Liverpool and United are prepared for a fierce debate over their proposals but they want them implemented as soon as possible and to take effect for the 2022/’23 season.

The ‘Revitalisation’ document calls for immediate action to cut dramatically what it calls the “revenue chasm” in earnings from television contracts between the Premier League and the EFL.

In order to discourage Championship clubs from gambling recklessly on promotion, the parachute payments system would be abolished in favour of the 25 per cent share of Premier League revenue being shared more equitably among EFL clubs.

Under proposals for the new model of distribution of television revenue in the Premier League, Fenway, the driving force behind the document, insist there would be no greater share for the top six.

Their stated aim is to eliminate the huge gap in earnings between Premier League and EFL clubs while in return having a greater control of the decisions made by the Premier League.

The document says: “A reset of the economics and governance of the English football pyramid is long overdue”.

The proposals also rewrite the Premier League’s 20-club democracy in favour of placing huge power in the hands of the nine clubs with the longest continual stay in the division.

As things stand that is the big six, as well as Everton, Southampton and West Ham. Those nine clubs afforded “long-term shareholder status” would have unprecedented power, with the votes of just six of them required to make sweeping changes. These clubs would even be able to veto a new owner taking over a rival club.

Parry said that he had the support of many of his 72 members, many currently facing financial ruin, to go ahead with the plan.
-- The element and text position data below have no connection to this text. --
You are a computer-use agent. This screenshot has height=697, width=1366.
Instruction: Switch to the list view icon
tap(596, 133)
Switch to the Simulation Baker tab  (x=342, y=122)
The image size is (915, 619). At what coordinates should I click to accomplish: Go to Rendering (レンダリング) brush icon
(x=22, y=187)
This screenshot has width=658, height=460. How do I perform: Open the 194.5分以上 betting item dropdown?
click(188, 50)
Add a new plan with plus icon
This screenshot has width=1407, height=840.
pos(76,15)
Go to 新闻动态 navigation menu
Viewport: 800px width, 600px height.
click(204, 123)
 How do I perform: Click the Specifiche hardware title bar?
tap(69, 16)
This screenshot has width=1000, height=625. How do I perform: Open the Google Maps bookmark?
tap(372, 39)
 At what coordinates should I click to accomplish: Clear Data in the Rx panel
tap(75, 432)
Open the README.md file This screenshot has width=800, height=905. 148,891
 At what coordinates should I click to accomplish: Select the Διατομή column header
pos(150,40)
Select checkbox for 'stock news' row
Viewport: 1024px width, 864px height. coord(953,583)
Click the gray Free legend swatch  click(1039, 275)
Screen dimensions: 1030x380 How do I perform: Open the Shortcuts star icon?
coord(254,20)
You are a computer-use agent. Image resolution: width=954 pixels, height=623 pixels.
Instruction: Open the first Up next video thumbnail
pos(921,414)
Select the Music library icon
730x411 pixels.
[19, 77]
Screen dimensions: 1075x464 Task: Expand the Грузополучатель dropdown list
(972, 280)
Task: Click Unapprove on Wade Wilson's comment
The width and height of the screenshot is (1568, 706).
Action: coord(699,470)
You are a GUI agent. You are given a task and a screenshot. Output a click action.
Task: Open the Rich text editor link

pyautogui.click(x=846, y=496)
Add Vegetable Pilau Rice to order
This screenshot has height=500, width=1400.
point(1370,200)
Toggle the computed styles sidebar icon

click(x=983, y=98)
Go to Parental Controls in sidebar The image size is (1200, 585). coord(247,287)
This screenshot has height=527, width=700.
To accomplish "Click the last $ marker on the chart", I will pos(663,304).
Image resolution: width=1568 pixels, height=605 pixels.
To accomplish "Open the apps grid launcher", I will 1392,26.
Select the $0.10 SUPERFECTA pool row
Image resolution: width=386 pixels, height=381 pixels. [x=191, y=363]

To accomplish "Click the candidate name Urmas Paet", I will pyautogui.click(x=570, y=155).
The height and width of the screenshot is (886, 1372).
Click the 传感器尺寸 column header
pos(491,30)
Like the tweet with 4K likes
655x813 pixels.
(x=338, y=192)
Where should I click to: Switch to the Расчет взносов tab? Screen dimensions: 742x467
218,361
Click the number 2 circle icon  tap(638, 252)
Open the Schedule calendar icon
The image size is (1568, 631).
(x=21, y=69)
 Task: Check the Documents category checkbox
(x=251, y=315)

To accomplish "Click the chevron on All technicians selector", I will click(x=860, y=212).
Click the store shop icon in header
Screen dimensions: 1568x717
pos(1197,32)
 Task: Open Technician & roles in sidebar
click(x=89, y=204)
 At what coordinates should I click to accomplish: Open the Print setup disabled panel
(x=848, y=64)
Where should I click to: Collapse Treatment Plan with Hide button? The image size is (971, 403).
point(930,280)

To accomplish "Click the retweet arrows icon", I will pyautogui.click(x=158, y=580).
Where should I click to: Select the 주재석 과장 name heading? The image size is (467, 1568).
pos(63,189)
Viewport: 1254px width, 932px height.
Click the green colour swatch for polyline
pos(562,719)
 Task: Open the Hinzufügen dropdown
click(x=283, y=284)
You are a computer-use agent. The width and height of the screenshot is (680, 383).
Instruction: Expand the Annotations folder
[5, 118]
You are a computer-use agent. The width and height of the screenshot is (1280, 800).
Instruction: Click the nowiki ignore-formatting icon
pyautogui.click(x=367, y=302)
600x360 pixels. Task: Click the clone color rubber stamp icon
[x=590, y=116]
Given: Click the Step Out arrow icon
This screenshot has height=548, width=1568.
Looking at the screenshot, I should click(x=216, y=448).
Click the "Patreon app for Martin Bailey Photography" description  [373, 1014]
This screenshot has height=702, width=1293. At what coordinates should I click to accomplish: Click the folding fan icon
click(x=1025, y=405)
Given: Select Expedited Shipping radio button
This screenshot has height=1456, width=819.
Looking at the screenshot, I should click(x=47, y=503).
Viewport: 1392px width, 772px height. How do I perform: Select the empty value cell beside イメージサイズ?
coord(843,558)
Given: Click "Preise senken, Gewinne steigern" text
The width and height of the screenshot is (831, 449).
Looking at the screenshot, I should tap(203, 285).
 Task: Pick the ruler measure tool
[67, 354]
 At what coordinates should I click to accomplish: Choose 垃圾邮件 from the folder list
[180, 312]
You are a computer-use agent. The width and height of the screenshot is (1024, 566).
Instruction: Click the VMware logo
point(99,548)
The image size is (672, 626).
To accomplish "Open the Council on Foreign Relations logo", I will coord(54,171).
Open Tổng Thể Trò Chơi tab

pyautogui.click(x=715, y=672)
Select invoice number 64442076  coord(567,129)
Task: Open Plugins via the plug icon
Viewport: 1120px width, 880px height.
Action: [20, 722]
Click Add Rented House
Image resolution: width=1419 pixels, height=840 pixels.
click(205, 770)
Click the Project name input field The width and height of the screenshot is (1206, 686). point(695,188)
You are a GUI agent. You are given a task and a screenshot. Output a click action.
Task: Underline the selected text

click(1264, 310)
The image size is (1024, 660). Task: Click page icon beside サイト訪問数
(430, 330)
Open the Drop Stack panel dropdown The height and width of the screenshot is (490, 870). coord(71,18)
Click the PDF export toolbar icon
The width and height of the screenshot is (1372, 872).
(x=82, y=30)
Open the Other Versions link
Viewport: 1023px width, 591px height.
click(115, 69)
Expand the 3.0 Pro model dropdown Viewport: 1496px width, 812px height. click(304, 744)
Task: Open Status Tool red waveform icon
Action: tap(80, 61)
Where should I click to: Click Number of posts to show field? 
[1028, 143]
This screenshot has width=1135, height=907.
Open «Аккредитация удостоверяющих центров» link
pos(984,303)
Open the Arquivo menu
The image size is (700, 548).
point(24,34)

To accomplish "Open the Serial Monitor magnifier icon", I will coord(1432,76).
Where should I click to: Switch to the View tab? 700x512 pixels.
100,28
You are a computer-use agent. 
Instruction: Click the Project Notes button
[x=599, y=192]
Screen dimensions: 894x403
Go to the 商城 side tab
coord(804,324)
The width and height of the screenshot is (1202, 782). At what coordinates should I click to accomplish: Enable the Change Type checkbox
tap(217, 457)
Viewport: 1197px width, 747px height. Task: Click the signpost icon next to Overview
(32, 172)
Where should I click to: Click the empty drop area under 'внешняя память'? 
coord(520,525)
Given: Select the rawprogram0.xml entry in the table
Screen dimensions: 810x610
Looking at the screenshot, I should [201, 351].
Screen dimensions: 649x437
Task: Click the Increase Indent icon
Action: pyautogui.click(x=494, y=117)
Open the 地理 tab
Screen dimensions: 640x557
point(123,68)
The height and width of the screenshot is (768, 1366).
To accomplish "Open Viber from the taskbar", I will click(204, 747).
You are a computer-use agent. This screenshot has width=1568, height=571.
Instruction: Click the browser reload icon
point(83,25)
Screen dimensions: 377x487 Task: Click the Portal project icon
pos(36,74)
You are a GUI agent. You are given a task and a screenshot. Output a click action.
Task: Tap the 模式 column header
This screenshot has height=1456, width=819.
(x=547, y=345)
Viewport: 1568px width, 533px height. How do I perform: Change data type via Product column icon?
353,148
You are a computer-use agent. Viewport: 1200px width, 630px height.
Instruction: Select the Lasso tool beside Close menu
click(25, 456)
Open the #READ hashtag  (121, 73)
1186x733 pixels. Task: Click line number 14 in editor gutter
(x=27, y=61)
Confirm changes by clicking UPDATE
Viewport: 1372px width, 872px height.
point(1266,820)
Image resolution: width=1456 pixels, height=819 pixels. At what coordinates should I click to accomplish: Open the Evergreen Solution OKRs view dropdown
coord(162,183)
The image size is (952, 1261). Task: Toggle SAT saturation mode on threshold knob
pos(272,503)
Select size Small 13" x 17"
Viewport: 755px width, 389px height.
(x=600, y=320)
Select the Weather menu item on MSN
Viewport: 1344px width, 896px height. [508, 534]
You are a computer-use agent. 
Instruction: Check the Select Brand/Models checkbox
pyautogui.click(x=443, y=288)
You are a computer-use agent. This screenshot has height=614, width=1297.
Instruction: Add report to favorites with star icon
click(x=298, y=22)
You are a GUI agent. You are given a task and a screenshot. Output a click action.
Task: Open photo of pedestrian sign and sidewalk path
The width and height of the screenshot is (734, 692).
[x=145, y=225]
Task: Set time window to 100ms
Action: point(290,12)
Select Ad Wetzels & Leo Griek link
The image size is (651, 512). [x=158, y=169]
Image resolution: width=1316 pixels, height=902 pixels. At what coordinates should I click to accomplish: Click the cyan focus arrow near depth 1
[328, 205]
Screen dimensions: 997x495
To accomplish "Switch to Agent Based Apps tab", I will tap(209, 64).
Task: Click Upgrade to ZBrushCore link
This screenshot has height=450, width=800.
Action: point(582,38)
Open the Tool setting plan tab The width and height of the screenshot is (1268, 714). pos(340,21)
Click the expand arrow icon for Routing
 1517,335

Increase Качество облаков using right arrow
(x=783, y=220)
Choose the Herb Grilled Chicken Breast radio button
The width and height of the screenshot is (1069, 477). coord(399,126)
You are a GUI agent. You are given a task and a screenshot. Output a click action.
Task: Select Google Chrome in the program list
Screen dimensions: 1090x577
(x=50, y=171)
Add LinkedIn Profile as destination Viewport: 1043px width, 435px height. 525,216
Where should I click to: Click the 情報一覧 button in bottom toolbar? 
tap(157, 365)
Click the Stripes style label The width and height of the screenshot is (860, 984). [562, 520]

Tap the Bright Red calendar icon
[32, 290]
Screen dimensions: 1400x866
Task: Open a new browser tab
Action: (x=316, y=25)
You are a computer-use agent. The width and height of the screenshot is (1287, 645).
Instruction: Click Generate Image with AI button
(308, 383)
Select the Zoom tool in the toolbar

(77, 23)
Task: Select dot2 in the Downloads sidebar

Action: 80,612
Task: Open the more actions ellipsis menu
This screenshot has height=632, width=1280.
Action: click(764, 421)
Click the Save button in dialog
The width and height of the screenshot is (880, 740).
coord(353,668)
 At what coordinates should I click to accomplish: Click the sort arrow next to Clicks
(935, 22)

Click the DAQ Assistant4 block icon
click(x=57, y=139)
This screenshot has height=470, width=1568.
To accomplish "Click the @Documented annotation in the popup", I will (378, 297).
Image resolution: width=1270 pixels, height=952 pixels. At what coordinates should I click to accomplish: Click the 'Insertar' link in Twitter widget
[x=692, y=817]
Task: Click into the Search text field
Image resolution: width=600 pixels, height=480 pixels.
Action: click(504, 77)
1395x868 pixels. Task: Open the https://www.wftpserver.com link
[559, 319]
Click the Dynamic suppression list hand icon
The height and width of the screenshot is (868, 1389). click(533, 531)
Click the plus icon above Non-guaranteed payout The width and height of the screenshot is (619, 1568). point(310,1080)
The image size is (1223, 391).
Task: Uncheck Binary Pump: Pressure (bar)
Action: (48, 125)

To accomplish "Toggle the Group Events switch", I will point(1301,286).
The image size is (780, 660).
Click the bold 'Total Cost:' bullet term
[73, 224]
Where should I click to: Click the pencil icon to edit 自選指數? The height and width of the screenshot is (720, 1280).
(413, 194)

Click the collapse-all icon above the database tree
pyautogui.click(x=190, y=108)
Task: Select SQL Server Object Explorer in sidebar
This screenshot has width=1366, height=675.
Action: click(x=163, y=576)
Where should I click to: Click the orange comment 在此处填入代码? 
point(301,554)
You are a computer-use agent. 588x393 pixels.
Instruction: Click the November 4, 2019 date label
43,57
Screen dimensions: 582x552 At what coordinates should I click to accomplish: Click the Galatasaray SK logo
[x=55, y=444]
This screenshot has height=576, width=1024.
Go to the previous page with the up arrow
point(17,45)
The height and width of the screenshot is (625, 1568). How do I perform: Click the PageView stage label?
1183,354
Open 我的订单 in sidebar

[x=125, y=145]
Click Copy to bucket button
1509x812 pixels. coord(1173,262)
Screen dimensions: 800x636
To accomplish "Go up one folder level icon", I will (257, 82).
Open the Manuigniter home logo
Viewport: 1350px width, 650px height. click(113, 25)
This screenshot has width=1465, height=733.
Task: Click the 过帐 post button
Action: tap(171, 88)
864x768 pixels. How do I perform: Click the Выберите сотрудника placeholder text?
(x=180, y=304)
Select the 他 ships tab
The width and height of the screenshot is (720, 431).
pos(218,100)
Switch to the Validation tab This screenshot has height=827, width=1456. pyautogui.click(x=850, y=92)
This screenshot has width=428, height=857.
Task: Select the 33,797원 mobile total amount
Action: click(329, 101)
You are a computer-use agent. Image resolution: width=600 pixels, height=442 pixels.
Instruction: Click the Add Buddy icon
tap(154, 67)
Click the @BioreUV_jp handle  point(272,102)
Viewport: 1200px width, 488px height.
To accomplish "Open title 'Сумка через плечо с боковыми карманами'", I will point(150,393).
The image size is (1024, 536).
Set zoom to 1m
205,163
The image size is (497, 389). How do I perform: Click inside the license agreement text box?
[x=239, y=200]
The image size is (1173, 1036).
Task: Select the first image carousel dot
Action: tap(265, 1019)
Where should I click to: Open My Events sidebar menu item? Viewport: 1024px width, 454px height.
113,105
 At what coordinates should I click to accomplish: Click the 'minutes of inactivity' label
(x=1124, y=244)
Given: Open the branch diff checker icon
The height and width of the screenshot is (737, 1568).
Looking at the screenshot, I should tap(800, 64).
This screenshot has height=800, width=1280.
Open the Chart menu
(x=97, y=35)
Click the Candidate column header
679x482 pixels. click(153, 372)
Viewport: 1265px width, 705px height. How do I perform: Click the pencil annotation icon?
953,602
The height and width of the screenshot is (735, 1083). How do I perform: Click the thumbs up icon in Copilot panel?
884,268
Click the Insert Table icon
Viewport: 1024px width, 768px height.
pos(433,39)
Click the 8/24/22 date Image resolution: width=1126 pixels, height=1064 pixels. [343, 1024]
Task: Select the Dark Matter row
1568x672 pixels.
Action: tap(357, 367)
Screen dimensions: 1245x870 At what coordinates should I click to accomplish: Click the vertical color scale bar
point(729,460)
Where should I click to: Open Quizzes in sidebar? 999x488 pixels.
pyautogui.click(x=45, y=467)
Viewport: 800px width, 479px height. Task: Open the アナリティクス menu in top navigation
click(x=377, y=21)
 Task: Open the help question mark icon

He said: “What do we do? Leave it exactly as it is and allow the smaller clubs to wither? Or do we do something about it? And you can’t do something about it without something changing. And the view of our clubs is if the [big] six get some benefits but the 72 also do, we are up for it.”

He accepted there would be opposition from the Premier League clubs outside the big six who would see it as detrimental to their financial prospects with less money and two fewer places in the top flight.

“It is definitely going to be challenging and it is an enormous change so that won’t be without some pain,” Parry said: “Do I genuinely think it’s for the greater good of the game as a whole? Absolutely. And if the [big] six are deriving some benefit then why shouldn’t they. Why wouldn’t they put their names to this otherwise?”